A Life Well-Lived
As you undoubtedly know, people around the world are mourning the loss of Apple visionary Steve Jobs. He will be remembered as an example of forward thinking, expanding horizons, affecting millions of lives in a positive way, and as the quintessential success story and inspiration for many technophiles. Like most other famous people, he will be noted for his wide influence and cultural impact, and faults will be downplayed or forgotten. He improved the lives of many people.
Now of course nobody’s perfect. His detractors are many and vocal over such things as portrayed in the movie Pirates of Silicon Valley, the price of Apple products, and the lack of open-source software, as well as possible “Big Brother” capabilities like disabling phone cameras in certain venues. Big success often is the result of a big ego and treating people poorly, as concisely portrayed in today’s Dilbert cartoon:
But we need to remember that not even the most self-sufficient and hard-working person lives in a vacuum; people all affect each other. Jobs, like everyone else, depended on existing technology and favorable circumstances: cars, phones, roads, clothing, food, education, a free country to grow up in, his birth mother not aborting him, advertising, and millions of paying and loyal customers— and even the suppliers of his early psychedelic drugs.
We all tend to measure success by fame and fortune, but how does God measure it? Jesus said, “What good is it for you to gain the whole world, and yet lose or sacrifice your soul?” (Luke 9:25). Certainly the good people do will be rewarded, as well as the bad being punished. But what God wants most of all is us, to be reconciled (Rom. 5:6-11, 2 Cor. 5:18-21, Eph. 2:11-18, Col. 1:22). And if we are reconciled, we should live like it matters, trying to please God and not ignoring Him. Do we step on God the way the successful often step on people to climb the ladder? Do we use him just to get what we want?

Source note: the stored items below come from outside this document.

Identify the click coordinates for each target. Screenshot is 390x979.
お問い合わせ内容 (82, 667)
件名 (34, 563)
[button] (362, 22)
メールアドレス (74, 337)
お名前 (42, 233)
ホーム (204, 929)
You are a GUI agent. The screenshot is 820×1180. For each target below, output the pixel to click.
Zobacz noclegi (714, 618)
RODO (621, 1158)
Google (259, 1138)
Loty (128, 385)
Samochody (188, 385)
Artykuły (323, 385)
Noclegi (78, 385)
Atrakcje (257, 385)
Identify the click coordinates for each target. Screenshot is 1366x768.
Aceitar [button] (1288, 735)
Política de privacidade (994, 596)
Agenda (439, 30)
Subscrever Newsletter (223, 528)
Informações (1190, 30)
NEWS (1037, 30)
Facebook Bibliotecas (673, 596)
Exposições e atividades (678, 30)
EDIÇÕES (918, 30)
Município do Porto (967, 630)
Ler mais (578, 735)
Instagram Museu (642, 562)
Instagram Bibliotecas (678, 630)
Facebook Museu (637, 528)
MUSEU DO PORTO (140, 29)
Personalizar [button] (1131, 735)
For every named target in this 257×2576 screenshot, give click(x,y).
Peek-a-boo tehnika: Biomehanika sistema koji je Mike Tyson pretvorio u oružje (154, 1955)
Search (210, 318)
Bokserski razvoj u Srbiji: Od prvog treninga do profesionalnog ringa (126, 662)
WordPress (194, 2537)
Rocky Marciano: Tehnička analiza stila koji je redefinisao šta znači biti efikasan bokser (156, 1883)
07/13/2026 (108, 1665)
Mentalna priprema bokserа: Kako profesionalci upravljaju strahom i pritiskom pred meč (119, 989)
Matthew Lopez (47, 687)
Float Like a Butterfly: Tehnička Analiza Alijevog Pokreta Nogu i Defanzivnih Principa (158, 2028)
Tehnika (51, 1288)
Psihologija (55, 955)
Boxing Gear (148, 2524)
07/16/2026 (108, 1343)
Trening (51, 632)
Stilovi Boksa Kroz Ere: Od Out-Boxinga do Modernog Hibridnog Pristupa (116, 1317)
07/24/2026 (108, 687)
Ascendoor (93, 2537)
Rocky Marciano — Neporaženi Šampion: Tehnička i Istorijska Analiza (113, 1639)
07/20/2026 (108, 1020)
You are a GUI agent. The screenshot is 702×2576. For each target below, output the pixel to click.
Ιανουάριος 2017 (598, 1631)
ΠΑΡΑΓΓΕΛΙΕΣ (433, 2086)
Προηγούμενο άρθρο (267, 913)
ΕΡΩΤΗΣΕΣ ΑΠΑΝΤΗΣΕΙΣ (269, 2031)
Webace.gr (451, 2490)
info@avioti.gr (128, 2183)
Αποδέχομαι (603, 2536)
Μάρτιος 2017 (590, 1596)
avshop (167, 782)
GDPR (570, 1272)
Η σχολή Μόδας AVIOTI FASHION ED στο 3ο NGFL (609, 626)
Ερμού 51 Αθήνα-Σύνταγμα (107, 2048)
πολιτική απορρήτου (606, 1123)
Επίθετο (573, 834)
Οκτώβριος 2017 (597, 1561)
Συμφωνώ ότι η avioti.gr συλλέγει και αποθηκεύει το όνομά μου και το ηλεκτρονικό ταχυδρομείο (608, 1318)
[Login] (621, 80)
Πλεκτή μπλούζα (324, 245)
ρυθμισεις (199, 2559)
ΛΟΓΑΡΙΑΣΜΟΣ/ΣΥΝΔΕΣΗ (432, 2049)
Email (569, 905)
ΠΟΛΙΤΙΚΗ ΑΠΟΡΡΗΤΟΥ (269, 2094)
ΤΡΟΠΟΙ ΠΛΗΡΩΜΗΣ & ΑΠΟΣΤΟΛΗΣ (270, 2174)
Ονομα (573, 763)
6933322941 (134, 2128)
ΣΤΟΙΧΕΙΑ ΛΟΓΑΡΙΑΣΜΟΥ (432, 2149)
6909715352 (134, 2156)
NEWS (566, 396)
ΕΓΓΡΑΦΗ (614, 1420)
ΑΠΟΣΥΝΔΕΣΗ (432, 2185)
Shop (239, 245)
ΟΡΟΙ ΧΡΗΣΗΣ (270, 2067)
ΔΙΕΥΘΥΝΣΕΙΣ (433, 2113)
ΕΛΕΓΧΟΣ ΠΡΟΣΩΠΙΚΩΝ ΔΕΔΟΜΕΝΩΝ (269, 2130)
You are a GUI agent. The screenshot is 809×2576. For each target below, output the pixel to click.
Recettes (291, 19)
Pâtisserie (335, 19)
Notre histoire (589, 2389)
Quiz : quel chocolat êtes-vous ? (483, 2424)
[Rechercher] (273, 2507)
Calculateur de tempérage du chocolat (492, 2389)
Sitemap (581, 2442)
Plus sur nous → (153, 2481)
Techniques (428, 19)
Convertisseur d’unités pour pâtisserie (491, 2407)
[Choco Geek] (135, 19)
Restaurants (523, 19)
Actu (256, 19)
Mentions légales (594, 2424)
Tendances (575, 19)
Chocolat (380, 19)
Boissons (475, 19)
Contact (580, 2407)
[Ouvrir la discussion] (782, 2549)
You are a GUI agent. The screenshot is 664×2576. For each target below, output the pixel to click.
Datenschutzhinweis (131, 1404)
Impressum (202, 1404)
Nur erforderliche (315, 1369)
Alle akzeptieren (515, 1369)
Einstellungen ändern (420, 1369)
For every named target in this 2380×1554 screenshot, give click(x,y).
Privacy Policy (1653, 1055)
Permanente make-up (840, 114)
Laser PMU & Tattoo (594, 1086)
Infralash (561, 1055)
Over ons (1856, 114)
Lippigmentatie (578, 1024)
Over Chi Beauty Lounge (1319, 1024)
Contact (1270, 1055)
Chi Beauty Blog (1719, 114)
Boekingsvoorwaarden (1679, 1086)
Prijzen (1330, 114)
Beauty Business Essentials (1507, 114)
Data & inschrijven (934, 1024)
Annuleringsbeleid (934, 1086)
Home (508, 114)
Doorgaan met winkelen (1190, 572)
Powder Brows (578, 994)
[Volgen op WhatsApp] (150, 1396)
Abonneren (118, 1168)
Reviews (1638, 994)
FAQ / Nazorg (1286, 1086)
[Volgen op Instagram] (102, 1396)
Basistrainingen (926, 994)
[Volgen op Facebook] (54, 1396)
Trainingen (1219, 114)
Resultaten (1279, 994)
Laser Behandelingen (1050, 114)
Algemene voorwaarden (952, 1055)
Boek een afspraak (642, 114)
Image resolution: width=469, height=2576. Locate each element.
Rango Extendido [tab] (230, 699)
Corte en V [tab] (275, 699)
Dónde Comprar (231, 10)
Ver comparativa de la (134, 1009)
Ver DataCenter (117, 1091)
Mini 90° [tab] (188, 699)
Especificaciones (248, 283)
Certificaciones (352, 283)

And how we treat others is how we treat God, as Jesus said in Mat. 25:31-46; how we judge others is how we will be judged (Mat. 7:2, Luke 6:38).
The valuable and well-lived life is best summarized in the famous Sermon on the Mount in Mat. 5, and is elaborated on in the Letters. It is the principled and honorable life that God values, the kind of people we are that matters. The “nice” person who “buries talents in the ground” (ref. Mat. 25:14-30) is not acting on principle or honor any more than the mean or aggressive person. The balance to aim for is to do everything to the best of our ability without sacrificing character or honor. And we must be as merciful to others as we expect God to be to us. Everything will be settled on Judgment Day.
There seems to be a wave of barbarism sweeping the globe these days. People have no tolerance at all for those not like them, yet demand unquestioned acceptance from them. They demand forgiveness but will not grant it; they demand perfection from others and excuses for themselves; they demand the financial support of others but refuse to give it to others; they demand that others be careful not to upset their own sensitivities but are quick to trample on theirs. Ironically, it is largely these kinds of people who were quick to parade Steve Jobs’ faults, while they themselves have done absolutely nothing for others.
God alone will judge the heart and motives, but we all need to walk that narrow road between excesses in either ambition and ego or laziness and fear. The world loves its own (John 15:19) and praises material and social success while despising the moral (e.g., “nice guys finish last” per the cartoon above). But “the last shall be first” in eternity (Mat. 19:30), where it really matters. What God will ask us is how we treated Him and other people, and whether we did all we could with what we were given. The truly successful person will achieve more than they were expected to and without it being at someone else’s expense. Be yourself, but be your best self as a child of God. Judgment Day will be a day of surprises.